I personaggi, delineati con tratti netti e distintivi, ma mai caricaturali, rappresentano alcune delle fobie e dei disagi più diffusi del nostro tempo: dall’ipocondria al disturbo bipolare, dalla paranoia alla germofobia. Le interpretazioni danno vita ad un coro umano fragile ed imperfetto, capace però di riflettere, come in uno specchio deformante, le nostre paure e le manie quotidiane.

La forza di questo spettacolo sta proprio qui, la commedia fa ridere, ma senza banalizzare. Attraverso il ritmo della commedia e il gioco degli equivoci, lo spettacolo invita lo spettatore a interrogarsi, sul confine, spesso molto sottile e arbitrario, tra normalità e stranezza, salute e malattia, razionalità ed eccesso. Un confine che, a ben guardare, riguarda davvero tutti.

Dietro la risata, però, “Matti da slegare” nasconde spesso una riflessione più profonda: chi decide davvero chi è pazzo? Dove finisce la normalità e dove comincia la follia? La commedia gioca su questo confine sottile, ribaltando i ruoli e mostrando come, a volte, i personaggi apparentemente più “sani” siano quelli più irragionevoli.

Grazie a scene dinamiche, dialoghi vivaci e personaggi fortemente caratterizzati, la commedia è stata particolarmente amata dal pubblico, capace di regalare risate sincere, senza rinunciare a uno sguardo ironico sulla società.

Attraverso situazioni grottesche e dialoghi vivaci, l’opera mette in scena personaggi apparentemente “fuori dalle righe”, che in realtà rivelano una logica spesso più sincera e autentica di quella dei cosiddetti “normali”, giocando abilmente sul confine tra normalità e pazzia, invitando lo spettatore a chiedersi chi siano davvero i veri “matti”.

Rita Composto, alias Germana, interpreta con grande precisione comica, una donna costantemente in allarme per la propria salute, vivendo ogni minimo sintomo, come una catastrofe imminente, dando vita a situazioni esilaranti ma anche tenere, un’interpretazione che gioca sul ritmo e sull’ansia quotidiana.
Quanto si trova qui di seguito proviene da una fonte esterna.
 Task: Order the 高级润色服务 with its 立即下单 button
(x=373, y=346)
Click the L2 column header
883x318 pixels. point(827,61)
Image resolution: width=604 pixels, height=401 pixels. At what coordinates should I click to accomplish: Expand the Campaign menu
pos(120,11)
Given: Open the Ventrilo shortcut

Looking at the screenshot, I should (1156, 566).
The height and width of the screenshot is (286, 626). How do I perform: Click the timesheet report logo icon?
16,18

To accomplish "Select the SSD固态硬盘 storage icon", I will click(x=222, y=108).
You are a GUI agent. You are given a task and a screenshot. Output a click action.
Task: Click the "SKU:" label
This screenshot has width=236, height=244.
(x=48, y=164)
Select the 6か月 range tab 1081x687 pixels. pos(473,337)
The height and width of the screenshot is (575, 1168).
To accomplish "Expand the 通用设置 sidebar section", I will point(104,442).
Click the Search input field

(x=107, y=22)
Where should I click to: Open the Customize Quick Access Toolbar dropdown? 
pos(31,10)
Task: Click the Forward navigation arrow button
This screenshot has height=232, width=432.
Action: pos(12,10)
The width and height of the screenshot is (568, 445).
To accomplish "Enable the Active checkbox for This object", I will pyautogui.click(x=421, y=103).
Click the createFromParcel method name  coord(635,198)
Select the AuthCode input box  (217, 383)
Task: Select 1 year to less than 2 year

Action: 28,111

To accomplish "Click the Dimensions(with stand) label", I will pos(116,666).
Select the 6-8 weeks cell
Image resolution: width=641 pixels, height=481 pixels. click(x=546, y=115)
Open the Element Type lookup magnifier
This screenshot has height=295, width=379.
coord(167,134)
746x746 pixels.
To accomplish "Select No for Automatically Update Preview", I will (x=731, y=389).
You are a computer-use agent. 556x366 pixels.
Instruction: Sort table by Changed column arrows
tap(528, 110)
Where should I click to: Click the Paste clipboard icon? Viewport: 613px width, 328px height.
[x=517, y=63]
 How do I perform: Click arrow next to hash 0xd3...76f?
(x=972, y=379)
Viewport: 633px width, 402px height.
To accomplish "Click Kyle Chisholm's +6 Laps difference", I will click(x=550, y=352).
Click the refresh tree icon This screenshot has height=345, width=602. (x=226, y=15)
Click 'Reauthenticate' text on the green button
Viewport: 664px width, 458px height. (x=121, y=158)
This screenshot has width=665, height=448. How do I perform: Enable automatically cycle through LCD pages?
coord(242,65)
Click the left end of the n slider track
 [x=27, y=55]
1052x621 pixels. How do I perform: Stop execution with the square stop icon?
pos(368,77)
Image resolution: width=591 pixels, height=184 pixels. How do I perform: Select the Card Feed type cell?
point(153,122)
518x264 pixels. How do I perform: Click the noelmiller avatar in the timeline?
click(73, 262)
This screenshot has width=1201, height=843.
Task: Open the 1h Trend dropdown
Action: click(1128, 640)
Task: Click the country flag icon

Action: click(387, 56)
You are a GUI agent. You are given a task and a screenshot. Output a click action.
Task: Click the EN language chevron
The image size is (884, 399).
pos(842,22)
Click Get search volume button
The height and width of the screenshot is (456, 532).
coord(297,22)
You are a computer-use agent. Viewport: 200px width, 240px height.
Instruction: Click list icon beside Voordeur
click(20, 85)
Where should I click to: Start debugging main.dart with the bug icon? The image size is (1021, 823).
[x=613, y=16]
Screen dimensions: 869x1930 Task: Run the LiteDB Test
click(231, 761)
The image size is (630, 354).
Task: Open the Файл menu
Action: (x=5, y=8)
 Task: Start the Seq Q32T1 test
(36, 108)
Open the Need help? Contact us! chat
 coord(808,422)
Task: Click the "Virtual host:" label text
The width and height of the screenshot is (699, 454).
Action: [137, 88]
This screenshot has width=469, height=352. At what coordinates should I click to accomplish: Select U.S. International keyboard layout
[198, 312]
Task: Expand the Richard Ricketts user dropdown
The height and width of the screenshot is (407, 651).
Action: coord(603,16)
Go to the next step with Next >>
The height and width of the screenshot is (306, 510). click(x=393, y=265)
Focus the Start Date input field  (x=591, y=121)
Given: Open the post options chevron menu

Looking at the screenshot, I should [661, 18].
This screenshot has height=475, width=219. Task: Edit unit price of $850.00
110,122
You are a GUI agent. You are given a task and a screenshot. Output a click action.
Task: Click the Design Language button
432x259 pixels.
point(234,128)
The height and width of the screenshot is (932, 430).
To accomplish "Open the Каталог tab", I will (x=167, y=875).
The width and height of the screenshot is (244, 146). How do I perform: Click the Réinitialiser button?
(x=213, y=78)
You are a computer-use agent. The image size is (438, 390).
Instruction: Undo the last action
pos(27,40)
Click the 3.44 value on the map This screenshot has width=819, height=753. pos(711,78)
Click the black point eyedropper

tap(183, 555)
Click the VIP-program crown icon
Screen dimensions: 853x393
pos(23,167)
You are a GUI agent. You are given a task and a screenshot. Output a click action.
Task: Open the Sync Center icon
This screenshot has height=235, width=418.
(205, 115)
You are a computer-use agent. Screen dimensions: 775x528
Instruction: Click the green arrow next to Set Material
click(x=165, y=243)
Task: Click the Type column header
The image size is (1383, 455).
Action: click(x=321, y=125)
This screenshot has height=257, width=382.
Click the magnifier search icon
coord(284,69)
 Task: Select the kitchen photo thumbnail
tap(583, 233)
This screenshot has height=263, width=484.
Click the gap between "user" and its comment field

Elvira Piacenti, ovvero Lucia la bipolare, porta in scena un personaggio imprevedibile e intenso, capace di passare rapidamente da euforia travolgente a momenti di profonda malinconia, alternando energia e fragilità, restituendo una figura umana complessa, ma mai banale.

La paranoide Paola interpretata da una magnifica Angela Giammuso, con sguardo vigile e atteggiamento sospettoso, costruisce un personaggio convinto che tutto e tutti tramino contro di lei. La sua recitazione risulta calibrata e ironica, capace di trasformare la paranoia in una chiave comica che diverte il pubblico. Veronica Scandurra è Fabiana la germofobica, lei dà vita a una figura ossessionata dalla pulizia e dal contagio, con una gestualità precisa e riconoscibile, generando situazioni comiche di forte impatto visivo, facendo trapelare una profonda vulnerabilità.

Gaetano Venuto nel ruolo di Mimmo il Doc, è la figura carismatica del gruppo, capace di interpretare un personaggio che ama atteggiarsi a guida e punto di riferimento, pur non avendone i mezzi. La sua presenza scenica dà equilibrio al gruppo e alimenta dinamiche comiche ben costruite. Rosario Rizzeri nei panni del dott. Grilli Testa, lo psicologo, recita la parte di un personaggio, che pur restando spesso sullo sfondo dell’azione, è il motore invisibile dell’intera vicenda, rappresentando l’autorità e la razionalità messe in crisi.

Infine la segretaria ovvero Manuela Antoci, è un personaggio apparentemente marginale, ma fondamentale negli equilibri della storia, fungendo da collegamento, con discrezione ed ironia, tra il mondo esterno e l’universo dei pazienti, aggiungendo ulteriori sfumature comiche allo spettacolo.

Come suggerisce la citazione di Andrea Camilleri che chiude lo spettacolo, il messaggio è chiaro e profondamente umano: non bisogna avere paura dell’altro, perché ciascuno di noi, rispetto a qualcun altro, è l’“altro”. Una pièce che dimostra come il teatro, anche quando fa ridere, possa essere uno strumento potente di riflessione ed incontro.